TASK GOAL => The entries below hold a line with "Instruction: Open post #6 permalink number" and a line with "Task: Click the Rates & Charges tag icon". Return those lines and all that lie between them, exactly and only.

*** MATERIAL PROVIDED Section Begins ***

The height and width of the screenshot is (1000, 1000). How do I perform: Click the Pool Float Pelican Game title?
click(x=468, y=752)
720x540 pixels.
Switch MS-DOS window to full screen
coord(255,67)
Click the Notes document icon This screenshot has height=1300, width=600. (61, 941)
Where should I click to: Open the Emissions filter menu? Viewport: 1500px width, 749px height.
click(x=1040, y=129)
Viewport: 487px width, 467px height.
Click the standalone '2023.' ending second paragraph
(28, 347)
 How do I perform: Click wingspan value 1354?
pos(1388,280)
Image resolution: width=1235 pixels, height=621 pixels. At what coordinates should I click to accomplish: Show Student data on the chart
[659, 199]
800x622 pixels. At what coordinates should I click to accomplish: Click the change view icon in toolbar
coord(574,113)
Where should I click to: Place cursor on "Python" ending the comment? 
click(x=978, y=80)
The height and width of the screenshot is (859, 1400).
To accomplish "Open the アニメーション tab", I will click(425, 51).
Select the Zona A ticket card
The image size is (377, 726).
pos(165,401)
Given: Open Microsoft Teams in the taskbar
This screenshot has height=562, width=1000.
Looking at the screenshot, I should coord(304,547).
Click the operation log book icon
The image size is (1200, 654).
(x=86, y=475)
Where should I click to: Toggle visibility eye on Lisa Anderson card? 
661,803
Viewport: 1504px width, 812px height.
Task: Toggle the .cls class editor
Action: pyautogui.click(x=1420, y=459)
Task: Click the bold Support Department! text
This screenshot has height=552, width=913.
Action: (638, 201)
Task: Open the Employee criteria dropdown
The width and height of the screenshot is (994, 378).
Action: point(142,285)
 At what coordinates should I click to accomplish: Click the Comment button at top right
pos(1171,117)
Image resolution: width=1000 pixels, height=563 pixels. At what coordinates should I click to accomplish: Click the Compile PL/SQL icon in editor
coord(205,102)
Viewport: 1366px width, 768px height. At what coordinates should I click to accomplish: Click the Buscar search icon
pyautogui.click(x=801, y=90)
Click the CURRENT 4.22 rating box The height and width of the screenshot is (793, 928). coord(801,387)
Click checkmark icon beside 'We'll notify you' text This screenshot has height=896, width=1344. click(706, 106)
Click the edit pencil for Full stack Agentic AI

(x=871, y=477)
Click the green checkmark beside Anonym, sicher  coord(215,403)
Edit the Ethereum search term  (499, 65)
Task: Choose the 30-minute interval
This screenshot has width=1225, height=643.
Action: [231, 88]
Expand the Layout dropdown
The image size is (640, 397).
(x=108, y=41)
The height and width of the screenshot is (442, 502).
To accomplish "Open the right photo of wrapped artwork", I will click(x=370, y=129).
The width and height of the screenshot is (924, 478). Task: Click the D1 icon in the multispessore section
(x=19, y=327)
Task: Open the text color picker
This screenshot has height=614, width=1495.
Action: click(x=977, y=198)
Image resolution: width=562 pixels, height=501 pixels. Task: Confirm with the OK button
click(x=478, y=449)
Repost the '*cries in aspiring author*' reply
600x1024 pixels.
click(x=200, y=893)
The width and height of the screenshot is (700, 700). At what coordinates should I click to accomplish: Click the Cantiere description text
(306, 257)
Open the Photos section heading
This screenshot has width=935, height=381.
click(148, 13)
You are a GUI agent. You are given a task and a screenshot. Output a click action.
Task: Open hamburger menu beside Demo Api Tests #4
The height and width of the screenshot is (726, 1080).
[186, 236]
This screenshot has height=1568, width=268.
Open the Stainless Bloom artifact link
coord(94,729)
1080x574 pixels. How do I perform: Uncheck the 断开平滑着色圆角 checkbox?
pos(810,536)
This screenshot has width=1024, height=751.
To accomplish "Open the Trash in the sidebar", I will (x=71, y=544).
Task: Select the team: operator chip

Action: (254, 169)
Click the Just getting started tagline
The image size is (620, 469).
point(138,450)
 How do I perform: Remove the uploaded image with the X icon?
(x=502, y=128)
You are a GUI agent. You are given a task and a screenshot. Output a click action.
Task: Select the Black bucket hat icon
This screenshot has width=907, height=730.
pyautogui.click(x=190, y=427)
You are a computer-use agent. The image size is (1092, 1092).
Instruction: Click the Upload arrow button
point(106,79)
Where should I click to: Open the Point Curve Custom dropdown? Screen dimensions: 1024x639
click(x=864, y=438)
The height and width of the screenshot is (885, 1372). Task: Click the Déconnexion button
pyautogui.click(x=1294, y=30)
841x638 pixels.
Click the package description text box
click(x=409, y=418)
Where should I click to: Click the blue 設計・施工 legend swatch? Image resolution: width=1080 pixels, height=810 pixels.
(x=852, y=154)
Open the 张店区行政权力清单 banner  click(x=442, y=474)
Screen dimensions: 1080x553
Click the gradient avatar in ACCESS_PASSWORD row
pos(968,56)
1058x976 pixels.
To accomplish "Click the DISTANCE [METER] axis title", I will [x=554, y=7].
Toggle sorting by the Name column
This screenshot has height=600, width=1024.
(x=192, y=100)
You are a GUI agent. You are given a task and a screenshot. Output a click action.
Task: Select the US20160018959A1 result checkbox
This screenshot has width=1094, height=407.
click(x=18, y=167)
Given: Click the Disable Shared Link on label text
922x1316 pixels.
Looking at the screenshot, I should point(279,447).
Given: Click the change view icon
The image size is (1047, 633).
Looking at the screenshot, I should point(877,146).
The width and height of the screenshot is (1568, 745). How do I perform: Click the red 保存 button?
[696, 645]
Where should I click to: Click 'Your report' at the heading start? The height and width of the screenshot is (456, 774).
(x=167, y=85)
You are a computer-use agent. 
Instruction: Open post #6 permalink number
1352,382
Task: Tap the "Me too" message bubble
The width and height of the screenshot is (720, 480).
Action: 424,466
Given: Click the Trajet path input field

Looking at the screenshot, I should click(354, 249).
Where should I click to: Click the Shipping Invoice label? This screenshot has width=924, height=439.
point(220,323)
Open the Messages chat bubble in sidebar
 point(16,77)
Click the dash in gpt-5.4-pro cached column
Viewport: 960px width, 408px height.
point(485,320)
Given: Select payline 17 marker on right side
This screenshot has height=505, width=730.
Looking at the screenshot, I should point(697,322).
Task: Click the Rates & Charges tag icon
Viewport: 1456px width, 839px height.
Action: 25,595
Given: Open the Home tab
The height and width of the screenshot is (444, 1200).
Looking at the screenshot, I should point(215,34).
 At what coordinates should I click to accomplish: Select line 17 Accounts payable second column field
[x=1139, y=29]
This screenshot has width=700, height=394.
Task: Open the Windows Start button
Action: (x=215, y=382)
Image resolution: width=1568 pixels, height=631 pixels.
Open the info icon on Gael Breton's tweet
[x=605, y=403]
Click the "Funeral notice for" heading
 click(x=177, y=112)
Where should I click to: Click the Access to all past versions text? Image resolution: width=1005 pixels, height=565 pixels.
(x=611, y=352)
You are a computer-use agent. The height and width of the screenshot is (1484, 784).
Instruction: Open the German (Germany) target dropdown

*** MATERIAL PROVIDED Section Ends ***

RESULT OF THIS TASK =>
Instruction: Open post #6 permalink number
1352,382
Task: Tap the "Me too" message bubble
The width and height of the screenshot is (720, 480).
Action: 424,466
Given: Click the Trajet path input field

Looking at the screenshot, I should click(354, 249).
Where should I click to: Click the Shipping Invoice label? This screenshot has width=924, height=439.
point(220,323)
Open the Messages chat bubble in sidebar
 point(16,77)
Click the dash in gpt-5.4-pro cached column
Viewport: 960px width, 408px height.
point(485,320)
Given: Select payline 17 marker on right side
This screenshot has height=505, width=730.
Looking at the screenshot, I should point(697,322).
Task: Click the Rates & Charges tag icon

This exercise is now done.